Lists —Top 10, Best of, Best Buys— love' em or hate 'em, they're ubiquitous.
Crowd-sourced beer lists, such as RateBeer or BeerAdvocate, tend to skew results by favoring strength over flavor —more alcohol, more bittering, more 'extreme' (extremities?). There's another, inherent, but often unacknowledged, flaw with beer lists, especially those in the US. Freshness, a sine qua non of good beer flavor, is ignored: bottled beers are selected over fresh brewpub beers. It's a convenience thing: bottles are more readily available, and more easily shipped.
That being said, the 'best beer' lists at Wine Enthusiast magazine, of all places (!), are well thought out and useful.
In the current issue (July/August 2011), Lauren Buzzeo offers a strategy to help 'de-intimidate' a shopper's task when facing big and burgeoning "artisinal selections" of beers. She suggests breweries, rather than individual brands, to look for. If not an exhaustive 'best of,' it's a good 'try the beers of these breweries if you haven't already, or haven't in awhile' list. Brewpubs excluded.
THE BIGGEST LITTLE GIANTS
Of the 20 largest breweries in the US, 5 are mentioned, including Boston Beer and Dogfish Head.
TEN RELIABLE NAMES
This category includes Bell's, Stone, Brooklyn, and Victory.
THE WILD SIDE
Allagash, Jolly Pumpkin, and Russian River are among the selections here.

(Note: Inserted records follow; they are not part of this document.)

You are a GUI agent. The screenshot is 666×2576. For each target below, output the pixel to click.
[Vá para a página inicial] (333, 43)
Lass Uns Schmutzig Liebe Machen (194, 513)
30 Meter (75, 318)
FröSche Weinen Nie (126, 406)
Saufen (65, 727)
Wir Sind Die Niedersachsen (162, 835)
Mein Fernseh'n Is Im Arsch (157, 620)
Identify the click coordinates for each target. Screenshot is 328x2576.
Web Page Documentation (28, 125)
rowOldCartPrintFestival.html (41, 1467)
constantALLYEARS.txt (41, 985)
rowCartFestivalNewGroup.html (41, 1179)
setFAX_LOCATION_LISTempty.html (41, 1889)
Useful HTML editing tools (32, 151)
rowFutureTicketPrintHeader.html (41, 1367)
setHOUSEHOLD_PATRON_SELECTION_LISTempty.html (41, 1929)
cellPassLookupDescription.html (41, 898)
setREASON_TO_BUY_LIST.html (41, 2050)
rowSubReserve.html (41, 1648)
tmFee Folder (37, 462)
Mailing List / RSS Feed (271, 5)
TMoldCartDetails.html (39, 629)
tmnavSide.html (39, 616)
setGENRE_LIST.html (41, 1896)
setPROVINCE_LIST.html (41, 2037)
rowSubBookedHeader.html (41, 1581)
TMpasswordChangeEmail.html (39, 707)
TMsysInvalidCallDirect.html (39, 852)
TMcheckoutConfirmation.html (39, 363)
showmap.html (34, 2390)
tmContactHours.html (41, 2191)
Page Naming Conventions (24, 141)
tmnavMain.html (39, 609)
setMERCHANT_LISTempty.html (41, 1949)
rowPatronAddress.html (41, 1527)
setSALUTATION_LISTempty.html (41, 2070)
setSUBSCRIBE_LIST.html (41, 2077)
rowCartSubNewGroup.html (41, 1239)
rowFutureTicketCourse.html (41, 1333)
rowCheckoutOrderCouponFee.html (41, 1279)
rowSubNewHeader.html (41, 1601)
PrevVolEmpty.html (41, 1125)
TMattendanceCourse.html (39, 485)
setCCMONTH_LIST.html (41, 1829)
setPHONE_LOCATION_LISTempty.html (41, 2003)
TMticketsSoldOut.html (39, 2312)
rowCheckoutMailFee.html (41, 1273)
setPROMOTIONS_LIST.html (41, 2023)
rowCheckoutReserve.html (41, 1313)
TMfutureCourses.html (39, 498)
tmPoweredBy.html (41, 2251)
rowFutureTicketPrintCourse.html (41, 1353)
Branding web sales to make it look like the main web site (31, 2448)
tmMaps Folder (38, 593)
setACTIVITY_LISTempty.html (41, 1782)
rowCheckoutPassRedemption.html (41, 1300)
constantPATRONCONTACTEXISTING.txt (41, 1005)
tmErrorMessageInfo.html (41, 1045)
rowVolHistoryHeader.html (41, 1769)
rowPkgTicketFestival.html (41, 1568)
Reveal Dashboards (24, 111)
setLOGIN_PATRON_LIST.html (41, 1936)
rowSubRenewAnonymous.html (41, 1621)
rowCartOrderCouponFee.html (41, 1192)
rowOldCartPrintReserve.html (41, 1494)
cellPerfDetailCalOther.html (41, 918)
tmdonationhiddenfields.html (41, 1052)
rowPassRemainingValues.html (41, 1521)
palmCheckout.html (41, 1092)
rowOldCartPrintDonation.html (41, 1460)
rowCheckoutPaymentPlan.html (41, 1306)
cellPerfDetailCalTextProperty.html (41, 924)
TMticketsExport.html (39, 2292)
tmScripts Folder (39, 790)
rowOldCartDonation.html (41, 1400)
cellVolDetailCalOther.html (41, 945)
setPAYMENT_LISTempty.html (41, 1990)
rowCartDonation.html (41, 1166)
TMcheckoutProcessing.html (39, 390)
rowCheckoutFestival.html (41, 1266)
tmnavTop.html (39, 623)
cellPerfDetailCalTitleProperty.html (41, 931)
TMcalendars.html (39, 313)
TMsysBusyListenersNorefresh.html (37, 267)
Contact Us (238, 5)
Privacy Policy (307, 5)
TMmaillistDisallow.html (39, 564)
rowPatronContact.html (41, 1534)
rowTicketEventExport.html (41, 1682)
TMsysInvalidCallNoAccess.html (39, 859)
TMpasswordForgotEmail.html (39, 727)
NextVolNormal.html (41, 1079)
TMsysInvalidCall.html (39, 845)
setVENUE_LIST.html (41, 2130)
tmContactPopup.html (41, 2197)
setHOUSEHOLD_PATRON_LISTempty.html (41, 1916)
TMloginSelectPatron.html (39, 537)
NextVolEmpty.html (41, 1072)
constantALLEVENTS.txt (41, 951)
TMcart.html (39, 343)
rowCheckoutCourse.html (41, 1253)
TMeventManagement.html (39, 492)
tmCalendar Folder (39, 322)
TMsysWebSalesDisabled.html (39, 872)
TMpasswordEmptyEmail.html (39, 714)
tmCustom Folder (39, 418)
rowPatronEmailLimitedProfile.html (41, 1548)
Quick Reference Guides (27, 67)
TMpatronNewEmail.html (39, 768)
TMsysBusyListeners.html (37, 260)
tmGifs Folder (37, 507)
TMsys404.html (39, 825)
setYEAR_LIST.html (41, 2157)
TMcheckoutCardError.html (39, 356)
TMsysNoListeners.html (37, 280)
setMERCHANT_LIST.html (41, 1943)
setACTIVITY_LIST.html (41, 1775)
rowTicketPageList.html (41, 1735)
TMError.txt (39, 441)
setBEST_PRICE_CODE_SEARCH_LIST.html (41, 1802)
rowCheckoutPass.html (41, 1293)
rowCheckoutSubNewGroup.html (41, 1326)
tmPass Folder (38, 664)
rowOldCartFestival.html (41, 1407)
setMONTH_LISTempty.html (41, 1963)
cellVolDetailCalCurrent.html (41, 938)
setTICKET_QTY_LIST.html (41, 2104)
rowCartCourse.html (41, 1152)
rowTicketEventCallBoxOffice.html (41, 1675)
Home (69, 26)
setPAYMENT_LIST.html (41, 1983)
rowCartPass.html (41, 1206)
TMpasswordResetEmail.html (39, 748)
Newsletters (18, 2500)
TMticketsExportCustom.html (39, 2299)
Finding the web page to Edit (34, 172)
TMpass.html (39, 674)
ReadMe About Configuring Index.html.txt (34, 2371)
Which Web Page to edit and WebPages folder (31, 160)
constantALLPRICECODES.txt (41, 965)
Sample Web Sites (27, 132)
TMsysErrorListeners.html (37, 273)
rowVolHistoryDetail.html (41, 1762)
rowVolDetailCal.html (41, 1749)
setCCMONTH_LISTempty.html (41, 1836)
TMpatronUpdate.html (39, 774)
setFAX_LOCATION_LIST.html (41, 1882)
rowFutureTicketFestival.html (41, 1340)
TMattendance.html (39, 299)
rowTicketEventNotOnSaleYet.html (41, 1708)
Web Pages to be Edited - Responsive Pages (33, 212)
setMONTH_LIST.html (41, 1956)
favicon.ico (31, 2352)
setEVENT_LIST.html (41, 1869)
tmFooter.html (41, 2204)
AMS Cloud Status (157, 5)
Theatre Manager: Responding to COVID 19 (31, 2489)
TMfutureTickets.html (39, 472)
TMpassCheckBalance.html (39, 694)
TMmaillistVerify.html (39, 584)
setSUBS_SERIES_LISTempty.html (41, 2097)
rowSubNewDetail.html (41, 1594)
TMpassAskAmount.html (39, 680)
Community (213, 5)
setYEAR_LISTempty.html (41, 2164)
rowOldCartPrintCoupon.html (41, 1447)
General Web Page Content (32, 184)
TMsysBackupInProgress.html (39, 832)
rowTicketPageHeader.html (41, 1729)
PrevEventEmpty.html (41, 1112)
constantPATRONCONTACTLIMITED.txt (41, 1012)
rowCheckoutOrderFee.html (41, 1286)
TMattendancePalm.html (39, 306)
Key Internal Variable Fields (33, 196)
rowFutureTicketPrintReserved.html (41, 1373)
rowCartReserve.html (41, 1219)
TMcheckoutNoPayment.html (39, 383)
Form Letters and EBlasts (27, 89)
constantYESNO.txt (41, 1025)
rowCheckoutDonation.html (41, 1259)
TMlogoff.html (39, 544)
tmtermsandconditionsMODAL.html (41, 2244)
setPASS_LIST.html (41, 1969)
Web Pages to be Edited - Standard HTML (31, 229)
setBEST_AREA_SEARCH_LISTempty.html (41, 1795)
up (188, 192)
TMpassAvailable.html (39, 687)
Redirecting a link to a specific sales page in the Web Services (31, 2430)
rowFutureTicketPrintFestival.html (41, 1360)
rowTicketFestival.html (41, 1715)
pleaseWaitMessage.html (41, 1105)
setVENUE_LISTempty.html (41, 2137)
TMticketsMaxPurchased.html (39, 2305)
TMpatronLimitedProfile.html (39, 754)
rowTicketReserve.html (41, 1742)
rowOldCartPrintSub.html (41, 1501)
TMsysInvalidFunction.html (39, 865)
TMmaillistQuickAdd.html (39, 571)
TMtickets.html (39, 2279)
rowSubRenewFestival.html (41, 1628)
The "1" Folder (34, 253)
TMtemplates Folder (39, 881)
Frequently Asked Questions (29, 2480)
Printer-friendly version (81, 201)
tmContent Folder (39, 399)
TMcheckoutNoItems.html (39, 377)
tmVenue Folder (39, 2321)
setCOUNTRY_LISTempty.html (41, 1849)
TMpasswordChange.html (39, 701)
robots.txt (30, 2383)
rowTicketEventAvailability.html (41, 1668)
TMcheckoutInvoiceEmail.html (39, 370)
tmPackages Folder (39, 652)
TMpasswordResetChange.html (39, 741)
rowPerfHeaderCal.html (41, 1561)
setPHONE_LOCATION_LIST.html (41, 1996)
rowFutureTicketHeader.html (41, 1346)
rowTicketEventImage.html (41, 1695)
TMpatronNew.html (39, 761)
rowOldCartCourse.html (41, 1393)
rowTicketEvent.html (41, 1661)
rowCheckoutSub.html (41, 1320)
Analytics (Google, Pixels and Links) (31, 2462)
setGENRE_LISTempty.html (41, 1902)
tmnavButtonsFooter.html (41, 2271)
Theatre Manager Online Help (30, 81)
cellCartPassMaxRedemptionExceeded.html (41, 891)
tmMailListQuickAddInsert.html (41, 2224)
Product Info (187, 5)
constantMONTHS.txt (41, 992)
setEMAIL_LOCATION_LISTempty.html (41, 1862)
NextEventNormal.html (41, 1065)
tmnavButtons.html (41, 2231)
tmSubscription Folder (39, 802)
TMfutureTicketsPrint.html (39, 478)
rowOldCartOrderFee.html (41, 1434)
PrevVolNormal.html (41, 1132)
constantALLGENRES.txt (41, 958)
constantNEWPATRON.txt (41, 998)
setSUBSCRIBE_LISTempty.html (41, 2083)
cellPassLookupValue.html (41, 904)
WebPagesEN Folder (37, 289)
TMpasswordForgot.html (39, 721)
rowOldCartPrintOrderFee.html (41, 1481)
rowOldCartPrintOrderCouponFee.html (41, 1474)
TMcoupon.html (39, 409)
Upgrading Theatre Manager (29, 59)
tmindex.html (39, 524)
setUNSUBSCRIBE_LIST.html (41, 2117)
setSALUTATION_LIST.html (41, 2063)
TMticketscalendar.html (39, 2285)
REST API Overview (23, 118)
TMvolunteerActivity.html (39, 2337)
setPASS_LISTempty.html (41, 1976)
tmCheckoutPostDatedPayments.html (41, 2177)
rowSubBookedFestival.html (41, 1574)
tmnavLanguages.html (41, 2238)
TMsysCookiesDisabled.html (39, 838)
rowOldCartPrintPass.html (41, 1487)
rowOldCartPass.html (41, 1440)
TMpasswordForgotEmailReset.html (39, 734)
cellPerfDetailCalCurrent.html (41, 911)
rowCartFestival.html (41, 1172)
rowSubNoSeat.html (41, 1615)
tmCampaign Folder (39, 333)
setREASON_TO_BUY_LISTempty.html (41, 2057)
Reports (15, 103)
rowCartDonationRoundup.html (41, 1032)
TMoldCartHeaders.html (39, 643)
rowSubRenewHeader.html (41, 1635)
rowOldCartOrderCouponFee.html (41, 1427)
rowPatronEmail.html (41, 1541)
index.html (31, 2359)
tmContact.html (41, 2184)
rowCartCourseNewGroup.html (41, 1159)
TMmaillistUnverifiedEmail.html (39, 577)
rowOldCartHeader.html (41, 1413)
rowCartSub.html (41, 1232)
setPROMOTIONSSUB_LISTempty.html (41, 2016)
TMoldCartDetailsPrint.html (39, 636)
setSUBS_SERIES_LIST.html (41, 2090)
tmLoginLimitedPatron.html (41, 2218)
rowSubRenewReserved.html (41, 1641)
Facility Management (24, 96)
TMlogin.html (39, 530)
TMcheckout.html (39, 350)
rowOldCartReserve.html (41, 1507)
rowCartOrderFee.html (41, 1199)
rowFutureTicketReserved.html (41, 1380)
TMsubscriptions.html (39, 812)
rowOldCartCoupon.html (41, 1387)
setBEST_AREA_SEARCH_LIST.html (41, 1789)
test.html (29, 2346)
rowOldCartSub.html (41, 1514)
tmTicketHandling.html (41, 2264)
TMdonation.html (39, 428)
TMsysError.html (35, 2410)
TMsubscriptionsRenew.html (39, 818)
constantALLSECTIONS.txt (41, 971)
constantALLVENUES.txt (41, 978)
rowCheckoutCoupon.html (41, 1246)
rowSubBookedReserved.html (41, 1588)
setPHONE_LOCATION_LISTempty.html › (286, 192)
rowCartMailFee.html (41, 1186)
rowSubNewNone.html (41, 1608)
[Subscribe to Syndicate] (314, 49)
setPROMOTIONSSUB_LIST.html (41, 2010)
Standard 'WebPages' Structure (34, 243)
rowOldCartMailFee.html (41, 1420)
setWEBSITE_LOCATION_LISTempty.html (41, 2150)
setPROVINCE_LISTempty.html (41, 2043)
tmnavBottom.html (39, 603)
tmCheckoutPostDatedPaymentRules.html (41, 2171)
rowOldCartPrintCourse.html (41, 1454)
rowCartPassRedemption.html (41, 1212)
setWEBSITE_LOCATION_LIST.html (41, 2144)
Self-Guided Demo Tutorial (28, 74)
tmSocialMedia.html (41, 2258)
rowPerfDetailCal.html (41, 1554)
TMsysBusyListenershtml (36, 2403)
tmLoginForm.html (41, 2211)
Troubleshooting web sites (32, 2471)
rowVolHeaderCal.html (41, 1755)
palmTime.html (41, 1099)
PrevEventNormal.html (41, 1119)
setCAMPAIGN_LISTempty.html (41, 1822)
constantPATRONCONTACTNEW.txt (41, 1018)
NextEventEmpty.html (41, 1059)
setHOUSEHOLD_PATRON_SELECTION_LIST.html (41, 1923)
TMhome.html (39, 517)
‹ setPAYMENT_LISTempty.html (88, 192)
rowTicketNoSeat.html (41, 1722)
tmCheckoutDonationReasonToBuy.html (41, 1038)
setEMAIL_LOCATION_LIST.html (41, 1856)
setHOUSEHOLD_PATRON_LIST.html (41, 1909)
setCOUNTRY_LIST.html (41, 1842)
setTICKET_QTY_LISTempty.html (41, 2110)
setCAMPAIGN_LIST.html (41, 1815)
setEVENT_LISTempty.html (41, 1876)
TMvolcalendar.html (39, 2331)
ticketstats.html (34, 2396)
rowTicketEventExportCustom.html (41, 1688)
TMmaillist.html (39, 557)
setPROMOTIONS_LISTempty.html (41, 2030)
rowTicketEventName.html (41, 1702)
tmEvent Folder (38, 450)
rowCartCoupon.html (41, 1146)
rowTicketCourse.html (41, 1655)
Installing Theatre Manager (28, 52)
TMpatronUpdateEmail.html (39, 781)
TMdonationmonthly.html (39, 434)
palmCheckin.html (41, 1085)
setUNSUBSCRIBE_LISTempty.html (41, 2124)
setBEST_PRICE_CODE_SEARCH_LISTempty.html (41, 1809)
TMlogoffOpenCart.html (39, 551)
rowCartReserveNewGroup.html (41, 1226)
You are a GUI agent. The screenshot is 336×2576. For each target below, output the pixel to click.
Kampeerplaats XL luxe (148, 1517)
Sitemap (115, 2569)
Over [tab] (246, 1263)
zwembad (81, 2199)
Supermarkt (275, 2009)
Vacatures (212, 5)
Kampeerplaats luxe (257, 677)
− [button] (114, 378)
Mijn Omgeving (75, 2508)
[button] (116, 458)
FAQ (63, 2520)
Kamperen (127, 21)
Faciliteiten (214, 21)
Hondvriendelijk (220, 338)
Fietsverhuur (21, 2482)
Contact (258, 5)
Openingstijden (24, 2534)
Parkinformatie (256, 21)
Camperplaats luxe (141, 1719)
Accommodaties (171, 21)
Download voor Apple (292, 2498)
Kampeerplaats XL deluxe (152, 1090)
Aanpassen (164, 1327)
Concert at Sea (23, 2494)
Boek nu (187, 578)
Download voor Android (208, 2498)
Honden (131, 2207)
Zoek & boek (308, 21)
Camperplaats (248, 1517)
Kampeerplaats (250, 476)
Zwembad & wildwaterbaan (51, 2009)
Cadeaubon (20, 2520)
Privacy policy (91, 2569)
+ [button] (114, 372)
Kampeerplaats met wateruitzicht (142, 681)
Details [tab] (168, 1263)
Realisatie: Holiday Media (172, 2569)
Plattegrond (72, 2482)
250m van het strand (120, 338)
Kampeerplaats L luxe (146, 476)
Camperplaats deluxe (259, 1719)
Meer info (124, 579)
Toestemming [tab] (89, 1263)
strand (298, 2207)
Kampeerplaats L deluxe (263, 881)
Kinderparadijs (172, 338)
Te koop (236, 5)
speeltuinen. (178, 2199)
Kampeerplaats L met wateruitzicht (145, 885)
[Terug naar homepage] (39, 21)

Eleven Allagash beers, some rare, were on tap at Rustico Restaurant, Arlington, Virginia, 12 July 2011. Pictured: Naomi Neville —Allagash National Sales Manager— with Thomas Cizauskas. More: here.
INTERNATIONAL WAVE MAKERS
Baladin, BrewDog, and Unibroue are three of the recommendations.
FOR THE CRAFT BEER HUNTER
Three suggestions are Avery, Founders, and Smuttynose. Read the entire piece, Seas of Suds, with all of the suggestions: here.
In this same issue, the editors of Wine Enthusiast identify their Top 100 'Wine Restaurants' in the US.
With parochial concern, I noticed that no Virginia restaurants were chosen (no Inn at Little Washington?). Maryland scored one: Tony Foreman and Cindy Wolf's Charleston, in Baltimore. What really caught my attention was the anointed trio in Washington, D.C.: Art and Soul, CityZen, and ... Birch & Barley.
Birch & Barley and its upstairs bar partner, Churchkey, have a good wine list (designed by past CityZen-er Julianna Santos), but the restaurant is better known, and celebrated, for its beer list: 50 taps, 500 bottles, 5 casks. The beer menu is ingeniously designed to sort beers by flavor and weight, rather than alphabetical order or style.
The beer is overseen by Greg Engert, who last year was honored by Food & Wine Magazine as one of the nation's top seven sommeliers, "because he's bringing the same seriousness to beer that other sommeliers bring to wine." Birch & Barley is the only beer-centric restaurant chosen in this Top 100. See the entire list at the Wine Enthusiast: here.
Caveat lector: As a representative for Select Wines, Inc. —a wine and beer wholesaler in northern Virgina— I sell the beers of Allagash and Brooklyn.